▸ **DO THIS**: Reproduce word for word the lines below, starting at the line that contains "You are a computer-use" and ending at the last line, and leave the pictures out of your answer.

Stored items:
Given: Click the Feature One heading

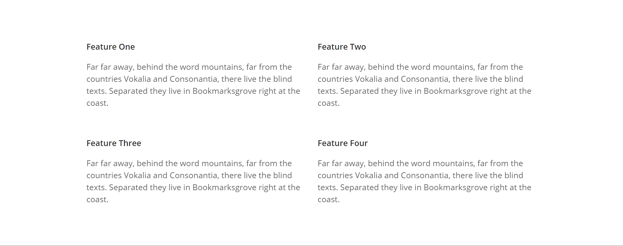Looking at the screenshot, I should (x=110, y=47).

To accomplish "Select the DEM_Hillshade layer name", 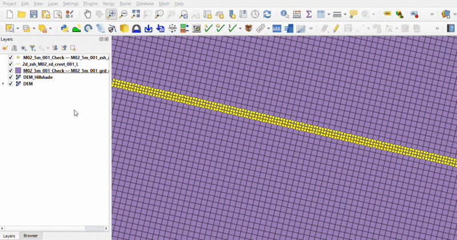I will tap(38, 77).
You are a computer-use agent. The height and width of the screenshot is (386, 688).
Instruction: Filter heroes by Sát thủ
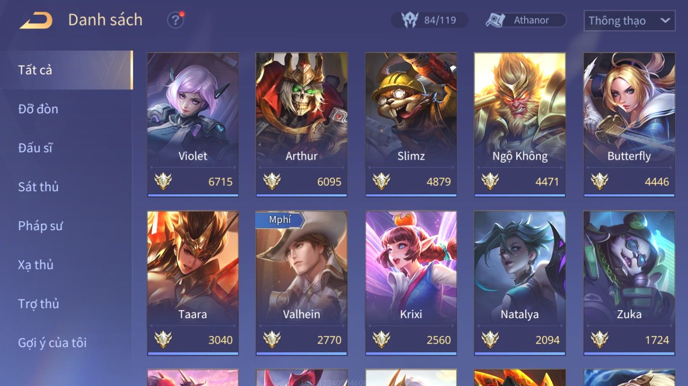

▸ **OUTPUT BELOW**:
You are a computer-use agent. The height and width of the screenshot is (386, 688).
Instruction: Filter heroes by Sát thủ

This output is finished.